-- begin ENTRIES --
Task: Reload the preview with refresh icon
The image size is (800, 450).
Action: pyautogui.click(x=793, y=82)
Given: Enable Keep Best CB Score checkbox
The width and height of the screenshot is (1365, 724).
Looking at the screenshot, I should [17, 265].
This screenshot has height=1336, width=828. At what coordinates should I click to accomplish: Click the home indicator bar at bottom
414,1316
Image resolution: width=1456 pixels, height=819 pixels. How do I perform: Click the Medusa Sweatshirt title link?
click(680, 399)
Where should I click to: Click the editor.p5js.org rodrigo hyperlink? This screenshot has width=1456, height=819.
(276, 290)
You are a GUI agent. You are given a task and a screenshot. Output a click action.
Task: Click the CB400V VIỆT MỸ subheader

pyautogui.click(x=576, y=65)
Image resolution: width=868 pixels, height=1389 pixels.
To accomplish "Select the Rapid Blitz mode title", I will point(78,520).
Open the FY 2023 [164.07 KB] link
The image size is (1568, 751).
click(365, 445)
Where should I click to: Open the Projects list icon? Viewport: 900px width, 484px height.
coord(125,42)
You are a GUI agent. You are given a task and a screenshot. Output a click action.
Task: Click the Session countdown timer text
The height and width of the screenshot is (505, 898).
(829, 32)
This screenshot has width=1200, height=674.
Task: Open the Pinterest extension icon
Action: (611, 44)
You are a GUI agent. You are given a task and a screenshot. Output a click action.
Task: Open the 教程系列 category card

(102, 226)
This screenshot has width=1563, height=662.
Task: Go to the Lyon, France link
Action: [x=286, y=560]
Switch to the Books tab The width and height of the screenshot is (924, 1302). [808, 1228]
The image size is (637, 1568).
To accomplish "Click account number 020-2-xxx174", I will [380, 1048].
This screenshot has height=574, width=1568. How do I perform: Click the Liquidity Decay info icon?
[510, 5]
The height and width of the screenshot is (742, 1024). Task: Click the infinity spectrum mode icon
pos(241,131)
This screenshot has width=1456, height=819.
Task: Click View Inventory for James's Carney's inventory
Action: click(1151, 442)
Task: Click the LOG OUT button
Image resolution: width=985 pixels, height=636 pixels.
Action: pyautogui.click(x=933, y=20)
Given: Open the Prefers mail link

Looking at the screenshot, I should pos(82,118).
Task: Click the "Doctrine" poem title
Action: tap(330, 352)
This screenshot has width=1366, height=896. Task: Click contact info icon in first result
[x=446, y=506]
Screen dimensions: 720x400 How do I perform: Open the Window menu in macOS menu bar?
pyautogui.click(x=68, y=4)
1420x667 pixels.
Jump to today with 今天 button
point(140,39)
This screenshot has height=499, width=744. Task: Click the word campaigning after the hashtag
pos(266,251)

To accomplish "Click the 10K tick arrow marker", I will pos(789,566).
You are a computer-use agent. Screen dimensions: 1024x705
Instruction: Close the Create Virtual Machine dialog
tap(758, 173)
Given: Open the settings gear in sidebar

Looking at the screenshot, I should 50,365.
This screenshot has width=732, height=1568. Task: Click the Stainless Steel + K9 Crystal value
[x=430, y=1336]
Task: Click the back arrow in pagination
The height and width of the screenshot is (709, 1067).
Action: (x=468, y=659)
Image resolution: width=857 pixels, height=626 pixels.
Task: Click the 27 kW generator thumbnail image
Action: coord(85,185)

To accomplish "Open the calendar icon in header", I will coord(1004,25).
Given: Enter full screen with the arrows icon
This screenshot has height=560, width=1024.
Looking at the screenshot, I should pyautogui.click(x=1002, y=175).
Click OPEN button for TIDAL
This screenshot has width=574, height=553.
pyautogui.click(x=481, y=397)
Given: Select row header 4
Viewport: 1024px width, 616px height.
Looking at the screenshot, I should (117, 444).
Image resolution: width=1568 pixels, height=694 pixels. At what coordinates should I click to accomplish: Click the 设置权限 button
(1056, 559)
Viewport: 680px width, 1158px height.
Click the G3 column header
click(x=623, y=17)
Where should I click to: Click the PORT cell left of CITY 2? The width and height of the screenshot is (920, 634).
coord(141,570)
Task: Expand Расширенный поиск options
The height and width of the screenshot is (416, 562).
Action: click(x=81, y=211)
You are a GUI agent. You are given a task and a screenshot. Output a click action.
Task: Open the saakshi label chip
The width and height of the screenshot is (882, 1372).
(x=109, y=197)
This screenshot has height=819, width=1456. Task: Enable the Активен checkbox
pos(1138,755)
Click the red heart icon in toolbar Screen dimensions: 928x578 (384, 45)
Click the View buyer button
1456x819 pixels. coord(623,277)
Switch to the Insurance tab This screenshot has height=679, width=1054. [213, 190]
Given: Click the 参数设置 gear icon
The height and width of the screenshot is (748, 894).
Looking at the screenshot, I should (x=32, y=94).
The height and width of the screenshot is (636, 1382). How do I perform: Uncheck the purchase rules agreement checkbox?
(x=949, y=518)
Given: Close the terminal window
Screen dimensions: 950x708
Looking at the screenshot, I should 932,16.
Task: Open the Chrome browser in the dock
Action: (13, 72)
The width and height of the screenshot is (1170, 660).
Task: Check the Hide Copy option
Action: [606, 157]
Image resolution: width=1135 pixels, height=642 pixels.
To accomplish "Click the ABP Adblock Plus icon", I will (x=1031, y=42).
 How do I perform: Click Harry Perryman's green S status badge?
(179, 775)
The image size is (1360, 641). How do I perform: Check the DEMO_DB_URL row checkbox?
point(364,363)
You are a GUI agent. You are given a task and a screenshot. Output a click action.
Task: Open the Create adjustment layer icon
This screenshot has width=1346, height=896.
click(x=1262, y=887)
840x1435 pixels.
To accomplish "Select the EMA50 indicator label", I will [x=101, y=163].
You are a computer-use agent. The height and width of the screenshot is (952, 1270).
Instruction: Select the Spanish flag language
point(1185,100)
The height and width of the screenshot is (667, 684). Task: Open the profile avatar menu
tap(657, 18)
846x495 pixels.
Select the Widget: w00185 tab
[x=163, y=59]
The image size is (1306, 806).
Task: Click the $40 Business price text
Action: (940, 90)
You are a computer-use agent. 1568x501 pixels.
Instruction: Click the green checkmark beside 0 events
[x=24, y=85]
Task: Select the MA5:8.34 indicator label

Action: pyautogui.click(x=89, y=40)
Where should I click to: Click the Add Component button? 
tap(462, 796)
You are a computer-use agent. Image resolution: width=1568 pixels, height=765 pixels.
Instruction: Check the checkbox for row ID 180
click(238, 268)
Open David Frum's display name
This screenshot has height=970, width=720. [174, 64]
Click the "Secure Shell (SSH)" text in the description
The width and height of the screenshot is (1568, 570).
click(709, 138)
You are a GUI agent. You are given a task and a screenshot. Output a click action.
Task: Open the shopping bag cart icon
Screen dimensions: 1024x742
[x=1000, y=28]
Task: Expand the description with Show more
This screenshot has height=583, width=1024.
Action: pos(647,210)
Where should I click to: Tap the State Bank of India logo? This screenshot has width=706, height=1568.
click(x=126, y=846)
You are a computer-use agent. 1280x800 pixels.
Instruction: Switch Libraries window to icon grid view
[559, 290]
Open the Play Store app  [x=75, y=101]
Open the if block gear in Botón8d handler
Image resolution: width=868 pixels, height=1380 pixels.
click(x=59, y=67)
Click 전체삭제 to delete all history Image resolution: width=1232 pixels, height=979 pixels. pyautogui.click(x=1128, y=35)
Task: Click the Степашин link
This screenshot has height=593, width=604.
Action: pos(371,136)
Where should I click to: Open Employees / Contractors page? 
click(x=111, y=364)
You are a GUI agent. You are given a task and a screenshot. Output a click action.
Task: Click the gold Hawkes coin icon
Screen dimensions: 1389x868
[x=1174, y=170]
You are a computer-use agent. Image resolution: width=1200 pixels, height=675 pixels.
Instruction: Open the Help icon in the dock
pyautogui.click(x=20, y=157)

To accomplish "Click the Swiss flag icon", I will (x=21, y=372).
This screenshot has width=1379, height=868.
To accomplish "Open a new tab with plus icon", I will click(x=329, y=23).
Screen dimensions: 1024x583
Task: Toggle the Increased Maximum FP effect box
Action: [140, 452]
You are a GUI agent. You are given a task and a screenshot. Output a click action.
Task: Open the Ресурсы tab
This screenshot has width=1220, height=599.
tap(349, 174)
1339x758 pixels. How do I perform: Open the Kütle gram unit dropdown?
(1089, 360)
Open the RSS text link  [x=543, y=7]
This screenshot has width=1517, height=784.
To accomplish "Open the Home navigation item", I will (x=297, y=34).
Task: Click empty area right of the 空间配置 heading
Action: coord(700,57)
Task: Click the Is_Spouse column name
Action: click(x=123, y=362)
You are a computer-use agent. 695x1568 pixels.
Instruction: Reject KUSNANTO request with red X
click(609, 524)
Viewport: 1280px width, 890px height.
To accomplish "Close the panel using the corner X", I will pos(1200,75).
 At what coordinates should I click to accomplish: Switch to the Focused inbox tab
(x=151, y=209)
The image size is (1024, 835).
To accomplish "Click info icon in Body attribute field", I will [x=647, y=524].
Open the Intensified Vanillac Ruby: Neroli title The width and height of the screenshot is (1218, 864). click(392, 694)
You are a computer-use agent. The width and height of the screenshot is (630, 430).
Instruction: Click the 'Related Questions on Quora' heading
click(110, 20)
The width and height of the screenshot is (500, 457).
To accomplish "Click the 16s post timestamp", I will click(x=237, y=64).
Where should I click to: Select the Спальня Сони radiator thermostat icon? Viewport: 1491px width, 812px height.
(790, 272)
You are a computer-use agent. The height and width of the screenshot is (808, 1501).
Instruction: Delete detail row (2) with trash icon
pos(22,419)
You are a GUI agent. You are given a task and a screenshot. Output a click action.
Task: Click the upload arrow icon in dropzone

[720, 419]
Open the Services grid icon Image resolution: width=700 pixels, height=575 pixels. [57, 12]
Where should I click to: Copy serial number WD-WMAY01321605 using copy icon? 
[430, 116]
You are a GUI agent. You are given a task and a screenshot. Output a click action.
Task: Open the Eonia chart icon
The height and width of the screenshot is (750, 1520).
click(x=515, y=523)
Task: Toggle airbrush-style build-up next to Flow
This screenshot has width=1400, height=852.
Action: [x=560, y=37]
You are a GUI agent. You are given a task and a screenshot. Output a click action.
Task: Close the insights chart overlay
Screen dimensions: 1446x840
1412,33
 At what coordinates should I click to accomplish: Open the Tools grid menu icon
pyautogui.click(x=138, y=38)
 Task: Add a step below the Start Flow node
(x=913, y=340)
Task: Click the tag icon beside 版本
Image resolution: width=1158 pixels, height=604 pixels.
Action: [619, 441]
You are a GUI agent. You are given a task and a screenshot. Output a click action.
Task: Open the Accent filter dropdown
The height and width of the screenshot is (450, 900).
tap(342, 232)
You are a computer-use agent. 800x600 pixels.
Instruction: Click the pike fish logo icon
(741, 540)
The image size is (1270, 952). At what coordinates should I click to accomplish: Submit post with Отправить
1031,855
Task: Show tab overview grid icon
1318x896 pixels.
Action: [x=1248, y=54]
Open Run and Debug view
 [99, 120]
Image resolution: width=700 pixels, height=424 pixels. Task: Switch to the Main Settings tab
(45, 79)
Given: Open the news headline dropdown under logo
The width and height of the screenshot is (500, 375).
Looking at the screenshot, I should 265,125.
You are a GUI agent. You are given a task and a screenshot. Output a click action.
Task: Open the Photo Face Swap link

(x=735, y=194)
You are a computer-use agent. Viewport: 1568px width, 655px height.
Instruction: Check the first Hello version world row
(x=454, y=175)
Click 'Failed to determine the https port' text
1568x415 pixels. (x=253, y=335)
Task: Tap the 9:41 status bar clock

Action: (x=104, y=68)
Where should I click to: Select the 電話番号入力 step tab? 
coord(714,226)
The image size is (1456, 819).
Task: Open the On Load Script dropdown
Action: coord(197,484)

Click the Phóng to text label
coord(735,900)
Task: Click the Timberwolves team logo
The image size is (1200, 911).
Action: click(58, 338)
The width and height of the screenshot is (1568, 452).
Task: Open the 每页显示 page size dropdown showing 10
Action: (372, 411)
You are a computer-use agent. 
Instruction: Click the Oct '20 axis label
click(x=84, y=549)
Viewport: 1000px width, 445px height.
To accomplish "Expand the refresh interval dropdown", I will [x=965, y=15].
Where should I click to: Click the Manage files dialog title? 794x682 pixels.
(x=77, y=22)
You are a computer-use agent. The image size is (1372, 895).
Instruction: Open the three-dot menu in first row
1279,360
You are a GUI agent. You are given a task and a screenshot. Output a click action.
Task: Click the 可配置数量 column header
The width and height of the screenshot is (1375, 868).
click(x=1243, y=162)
-- end ENTRIES --
GOAL OF THE EXERCISE =>
Select each line in the records containing the string "button", matching case exactly.

FULL RESPONSE =>
Task: Click the LOG OUT button
Jump to today with 今天 button
Click OPEN button for TIDAL
Image resolution: width=1568 pixels, height=694 pixels. At what coordinates should I click to accomplish: Click the 设置权限 button
Click the View buyer button
Where should I click to: Click the Add Component button? 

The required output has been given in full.